Saturday, February 12, 2011


330 minutes. 5 and a half hours. That's a long time for a movie. I sat through 4 hours of Mesrine, so I thought I could do the same with Carlos, directed by Olivier Assayas and starring Édgar Ramírez. Well, it took me awhile, but I finally did it.

Carlos is about Ilich Ramírez Sánchez, a Venezuelan terrorist who went by Carlos, and then later, people added the Jackal to his name. The first part tracks his rise in the PFLP and ends with his team converging on the OPEC meeting in 1975. The second part follows, in exhaustive detail, the kidnapping of the OPEC representatives and then his attempts to form his own terrorist cell in East Germany. The third part charts his slow decline, with his wife's arrest, and the Western powers pressure on the Eastern Bloc to keep a lid on Carlos.

This is a super international movie with at least seven spoken languages throughout. The locations include Beirut, Paris, Budapest, Syria, Iran, and a bunch of other countries. The cast numbers in the hundreds. This is a big fucking movie and it requires a patient and determined viewer.

It's not just because of the size, but because of the speed. The movie moves through Carlos' life like a bullet. We skip through parts of his life so quickly that sometimes it's hard to keep track of who's who and what's what. His allegiance and his employers change frequently. The film helpfully provides text on screen for almost anybody important, but it's still hard to keep up.

It also doesn't help that we really never get inside Carlos' head. We are kept at a distance throughout most of the film, and only a few times do we catch a glimpse of the man, and not the reputation. We almost never know if Carlos really believes in his cause as much as he says, or if he does it for the fame, or if he did believe at first, but slowly became to enjoy the infamy. We never know if the women in his life are truly loved, or if there's only room in his heart for the cause.

This doesn't detract from the experience. It's Édgar Ramírez's bravura and bold performance that takes us through the movie. It's a complete performance, and maybe one of the most interesting acting jobs I've ever seen. Ramírez just throws himself in the role until you only see him as Carlos. I've seen Édgar Ramírez in other movies, but this is just an astonishing performance. And he does it in more than three languages: French, German, English, and Spanish. Why he isn't nominated for best actor at the Oscars is a question I'll never answer.

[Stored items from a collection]
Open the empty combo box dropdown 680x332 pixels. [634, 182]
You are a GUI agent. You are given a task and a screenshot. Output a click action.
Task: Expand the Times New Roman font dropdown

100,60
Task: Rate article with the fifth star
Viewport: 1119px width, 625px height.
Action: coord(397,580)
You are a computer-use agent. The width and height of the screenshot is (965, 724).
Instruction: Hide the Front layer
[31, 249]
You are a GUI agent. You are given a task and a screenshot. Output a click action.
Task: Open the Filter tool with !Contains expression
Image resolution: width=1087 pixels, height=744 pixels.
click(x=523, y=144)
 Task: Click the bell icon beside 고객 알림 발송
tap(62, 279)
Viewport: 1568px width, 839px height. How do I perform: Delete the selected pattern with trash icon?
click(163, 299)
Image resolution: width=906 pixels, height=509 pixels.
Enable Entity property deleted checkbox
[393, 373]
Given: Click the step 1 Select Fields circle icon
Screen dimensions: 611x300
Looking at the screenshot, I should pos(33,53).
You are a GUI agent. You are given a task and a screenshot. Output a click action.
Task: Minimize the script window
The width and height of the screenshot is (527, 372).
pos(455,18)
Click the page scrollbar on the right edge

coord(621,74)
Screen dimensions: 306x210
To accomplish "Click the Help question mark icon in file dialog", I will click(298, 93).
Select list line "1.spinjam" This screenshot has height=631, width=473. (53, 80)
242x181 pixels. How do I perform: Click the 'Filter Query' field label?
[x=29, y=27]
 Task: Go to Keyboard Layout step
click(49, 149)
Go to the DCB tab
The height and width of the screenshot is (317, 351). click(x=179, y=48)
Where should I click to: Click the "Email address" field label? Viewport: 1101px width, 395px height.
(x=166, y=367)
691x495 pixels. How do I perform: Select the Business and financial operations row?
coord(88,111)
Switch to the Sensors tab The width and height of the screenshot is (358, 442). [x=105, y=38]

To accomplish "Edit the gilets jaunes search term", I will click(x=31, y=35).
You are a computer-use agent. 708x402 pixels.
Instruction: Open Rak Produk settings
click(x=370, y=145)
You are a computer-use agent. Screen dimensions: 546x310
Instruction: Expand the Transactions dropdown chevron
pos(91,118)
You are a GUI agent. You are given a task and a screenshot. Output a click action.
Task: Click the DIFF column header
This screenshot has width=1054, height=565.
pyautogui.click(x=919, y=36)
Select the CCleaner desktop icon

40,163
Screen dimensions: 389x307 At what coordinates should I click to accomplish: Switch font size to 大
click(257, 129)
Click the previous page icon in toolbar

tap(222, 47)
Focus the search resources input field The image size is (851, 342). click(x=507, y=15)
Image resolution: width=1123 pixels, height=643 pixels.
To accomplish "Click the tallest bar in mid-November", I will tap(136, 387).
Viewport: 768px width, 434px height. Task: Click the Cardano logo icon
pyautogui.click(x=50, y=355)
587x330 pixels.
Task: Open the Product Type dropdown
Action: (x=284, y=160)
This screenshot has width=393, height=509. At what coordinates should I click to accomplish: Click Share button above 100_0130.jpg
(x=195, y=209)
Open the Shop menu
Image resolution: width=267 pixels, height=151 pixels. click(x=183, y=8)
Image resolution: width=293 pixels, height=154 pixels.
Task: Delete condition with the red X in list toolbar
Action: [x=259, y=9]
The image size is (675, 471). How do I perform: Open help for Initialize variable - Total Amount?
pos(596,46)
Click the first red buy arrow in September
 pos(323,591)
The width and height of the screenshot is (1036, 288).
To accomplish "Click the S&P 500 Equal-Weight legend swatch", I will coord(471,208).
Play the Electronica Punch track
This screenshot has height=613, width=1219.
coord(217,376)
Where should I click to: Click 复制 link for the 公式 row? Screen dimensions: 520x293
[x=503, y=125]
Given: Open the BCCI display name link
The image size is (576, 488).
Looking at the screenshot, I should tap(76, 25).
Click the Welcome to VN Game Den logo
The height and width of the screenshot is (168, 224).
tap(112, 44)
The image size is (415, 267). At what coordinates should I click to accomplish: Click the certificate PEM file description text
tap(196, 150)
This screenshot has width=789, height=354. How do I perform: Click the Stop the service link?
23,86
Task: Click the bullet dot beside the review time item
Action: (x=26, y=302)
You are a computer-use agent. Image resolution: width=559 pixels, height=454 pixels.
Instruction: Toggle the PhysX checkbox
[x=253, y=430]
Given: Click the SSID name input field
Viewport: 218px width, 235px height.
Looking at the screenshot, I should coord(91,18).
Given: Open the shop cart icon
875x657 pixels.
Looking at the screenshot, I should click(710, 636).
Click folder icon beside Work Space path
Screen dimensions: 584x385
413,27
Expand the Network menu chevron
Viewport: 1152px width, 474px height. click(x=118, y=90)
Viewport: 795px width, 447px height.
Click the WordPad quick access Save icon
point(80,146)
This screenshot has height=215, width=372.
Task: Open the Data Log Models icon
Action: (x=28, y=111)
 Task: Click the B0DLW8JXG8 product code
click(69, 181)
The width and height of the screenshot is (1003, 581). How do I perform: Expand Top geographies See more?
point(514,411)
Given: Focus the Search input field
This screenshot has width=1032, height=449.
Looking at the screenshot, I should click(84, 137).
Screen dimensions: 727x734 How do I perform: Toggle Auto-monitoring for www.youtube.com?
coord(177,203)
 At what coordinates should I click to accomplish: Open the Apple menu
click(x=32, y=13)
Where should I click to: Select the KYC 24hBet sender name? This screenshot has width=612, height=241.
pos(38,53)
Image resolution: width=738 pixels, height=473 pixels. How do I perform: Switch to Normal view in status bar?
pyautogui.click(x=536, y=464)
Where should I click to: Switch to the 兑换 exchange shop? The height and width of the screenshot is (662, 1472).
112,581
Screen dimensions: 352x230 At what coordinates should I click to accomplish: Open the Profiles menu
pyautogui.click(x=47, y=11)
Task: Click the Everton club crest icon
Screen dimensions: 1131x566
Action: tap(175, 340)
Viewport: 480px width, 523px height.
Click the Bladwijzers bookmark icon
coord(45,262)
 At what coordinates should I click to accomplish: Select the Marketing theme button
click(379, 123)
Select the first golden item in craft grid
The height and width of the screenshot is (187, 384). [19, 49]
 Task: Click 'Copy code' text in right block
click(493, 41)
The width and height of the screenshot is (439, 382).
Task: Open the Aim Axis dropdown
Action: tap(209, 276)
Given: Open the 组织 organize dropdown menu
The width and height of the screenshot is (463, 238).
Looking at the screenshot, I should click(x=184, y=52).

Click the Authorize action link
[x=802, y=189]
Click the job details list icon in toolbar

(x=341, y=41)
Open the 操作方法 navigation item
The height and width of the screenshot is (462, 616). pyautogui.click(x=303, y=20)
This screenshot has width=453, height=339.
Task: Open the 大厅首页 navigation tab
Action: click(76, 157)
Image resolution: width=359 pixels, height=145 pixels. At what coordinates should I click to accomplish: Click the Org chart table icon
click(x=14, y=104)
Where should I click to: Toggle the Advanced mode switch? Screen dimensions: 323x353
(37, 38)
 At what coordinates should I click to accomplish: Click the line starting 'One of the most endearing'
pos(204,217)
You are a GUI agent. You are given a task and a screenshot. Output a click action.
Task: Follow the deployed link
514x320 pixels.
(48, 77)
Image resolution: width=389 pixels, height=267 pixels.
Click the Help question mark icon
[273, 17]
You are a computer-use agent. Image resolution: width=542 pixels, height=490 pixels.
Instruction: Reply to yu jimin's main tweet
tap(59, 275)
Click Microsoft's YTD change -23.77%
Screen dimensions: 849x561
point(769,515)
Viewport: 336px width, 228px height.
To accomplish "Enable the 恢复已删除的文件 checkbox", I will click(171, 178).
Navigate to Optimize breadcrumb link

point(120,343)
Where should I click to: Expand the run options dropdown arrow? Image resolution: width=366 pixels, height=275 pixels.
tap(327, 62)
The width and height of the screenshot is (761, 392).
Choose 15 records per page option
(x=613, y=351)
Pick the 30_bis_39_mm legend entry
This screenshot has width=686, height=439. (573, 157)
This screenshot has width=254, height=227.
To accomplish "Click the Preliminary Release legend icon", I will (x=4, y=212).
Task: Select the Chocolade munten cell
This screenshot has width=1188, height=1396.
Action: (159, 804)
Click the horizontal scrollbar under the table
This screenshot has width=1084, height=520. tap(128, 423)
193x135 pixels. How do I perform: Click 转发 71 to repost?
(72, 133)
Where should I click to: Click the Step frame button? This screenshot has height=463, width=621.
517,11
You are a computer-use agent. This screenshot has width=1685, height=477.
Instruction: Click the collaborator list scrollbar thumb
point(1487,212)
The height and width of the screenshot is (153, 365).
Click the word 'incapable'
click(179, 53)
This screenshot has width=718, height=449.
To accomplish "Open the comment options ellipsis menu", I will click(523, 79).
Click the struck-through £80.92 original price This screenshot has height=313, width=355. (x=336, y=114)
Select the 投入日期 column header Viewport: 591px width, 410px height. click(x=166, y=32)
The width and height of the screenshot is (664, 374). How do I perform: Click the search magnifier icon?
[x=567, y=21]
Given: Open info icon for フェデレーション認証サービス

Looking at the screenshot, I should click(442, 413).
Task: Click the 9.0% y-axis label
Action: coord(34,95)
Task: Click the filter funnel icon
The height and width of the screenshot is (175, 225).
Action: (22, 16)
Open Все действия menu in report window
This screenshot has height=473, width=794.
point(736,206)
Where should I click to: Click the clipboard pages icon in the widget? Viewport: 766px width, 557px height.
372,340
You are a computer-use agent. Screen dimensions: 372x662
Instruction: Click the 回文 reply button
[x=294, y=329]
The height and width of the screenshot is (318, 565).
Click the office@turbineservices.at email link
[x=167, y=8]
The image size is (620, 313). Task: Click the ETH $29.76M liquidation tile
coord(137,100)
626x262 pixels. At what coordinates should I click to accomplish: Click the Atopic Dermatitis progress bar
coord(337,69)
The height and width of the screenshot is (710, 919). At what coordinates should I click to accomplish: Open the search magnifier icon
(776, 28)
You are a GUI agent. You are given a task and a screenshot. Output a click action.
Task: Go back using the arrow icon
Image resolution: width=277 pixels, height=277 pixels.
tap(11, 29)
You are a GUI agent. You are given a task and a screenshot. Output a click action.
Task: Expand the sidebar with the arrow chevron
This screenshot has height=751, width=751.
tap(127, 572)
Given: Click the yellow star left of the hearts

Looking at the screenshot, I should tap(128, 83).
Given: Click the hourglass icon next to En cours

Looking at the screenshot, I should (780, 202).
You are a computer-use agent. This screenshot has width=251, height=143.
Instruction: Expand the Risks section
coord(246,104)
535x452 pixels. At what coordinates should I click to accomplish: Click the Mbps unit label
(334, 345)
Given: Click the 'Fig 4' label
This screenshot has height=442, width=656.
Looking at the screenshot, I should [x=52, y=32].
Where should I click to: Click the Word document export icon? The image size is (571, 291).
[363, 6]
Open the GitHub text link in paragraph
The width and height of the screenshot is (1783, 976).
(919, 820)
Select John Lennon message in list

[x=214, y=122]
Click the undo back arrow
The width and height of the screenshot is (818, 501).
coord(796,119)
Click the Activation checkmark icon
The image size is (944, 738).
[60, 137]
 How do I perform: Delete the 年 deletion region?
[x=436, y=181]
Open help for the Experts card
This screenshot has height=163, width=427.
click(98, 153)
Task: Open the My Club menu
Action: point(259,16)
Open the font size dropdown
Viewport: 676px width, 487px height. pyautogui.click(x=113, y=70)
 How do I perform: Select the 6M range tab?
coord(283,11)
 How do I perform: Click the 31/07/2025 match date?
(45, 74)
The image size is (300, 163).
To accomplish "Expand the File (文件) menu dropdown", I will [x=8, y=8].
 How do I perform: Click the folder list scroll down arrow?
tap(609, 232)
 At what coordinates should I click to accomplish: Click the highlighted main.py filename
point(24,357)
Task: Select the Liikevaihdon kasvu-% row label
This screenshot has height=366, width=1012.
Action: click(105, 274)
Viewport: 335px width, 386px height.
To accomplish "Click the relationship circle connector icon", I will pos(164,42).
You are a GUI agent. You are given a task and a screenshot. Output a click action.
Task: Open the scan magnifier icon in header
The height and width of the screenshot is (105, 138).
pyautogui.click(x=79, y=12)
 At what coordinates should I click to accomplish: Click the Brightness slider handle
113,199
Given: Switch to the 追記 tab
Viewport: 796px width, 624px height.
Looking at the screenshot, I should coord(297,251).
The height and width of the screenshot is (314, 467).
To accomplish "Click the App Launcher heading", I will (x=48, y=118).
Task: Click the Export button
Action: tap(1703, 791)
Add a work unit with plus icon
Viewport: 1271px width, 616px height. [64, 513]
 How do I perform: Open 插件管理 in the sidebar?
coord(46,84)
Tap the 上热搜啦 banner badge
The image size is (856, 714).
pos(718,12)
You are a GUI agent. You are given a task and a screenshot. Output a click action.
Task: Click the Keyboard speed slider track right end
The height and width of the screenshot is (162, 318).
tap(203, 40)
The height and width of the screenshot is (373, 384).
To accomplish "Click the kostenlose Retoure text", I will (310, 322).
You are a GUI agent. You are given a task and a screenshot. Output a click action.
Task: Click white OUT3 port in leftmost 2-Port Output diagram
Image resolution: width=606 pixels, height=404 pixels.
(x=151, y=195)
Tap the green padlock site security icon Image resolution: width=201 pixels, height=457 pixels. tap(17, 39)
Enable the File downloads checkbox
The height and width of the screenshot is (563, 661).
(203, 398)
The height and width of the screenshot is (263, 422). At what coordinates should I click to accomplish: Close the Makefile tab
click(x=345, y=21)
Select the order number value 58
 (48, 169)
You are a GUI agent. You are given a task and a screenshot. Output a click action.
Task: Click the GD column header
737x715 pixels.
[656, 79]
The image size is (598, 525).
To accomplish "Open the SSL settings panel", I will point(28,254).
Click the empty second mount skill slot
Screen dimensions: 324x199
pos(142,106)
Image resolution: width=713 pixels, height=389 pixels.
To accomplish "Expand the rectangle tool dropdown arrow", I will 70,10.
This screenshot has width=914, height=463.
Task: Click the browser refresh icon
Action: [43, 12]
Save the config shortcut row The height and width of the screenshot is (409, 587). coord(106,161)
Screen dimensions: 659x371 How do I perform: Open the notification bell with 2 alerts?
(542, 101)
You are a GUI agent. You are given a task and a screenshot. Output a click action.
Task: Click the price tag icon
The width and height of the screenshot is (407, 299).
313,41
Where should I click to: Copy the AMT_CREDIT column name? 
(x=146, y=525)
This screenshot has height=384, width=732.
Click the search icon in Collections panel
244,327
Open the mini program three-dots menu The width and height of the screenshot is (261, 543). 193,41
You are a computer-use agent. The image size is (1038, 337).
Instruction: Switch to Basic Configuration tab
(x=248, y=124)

## Your objective
Please retype the passage of the movie review above from "330 minutes. 5" up to and including "lid on Carlos.".

## Solution for this exercise
330 minutes. 5 and a half hours. That's a long time for a movie. I sat through 4 hours of Mesrine, so I thought I could do the same with Carlos, directed by Olivier Assayas and starring Édgar Ramírez. Well, it took me awhile, but I finally did it.

Carlos is about Ilich Ramírez Sánchez, a Venezuelan terrorist who went by Carlos, and then later, people added the Jackal to his name. The first part tracks his rise in the PFLP and ends with his team converging on the OPEC meeting in 1975. The second part follows, in exhaustive detail, the kidnapping of the OPEC representatives and then his attempts to form his own terrorist cell in East Germany. The third part charts his slow decline, with his wife's arrest, and the Western powers pressure on the Eastern Bloc to keep a lid on Carlos.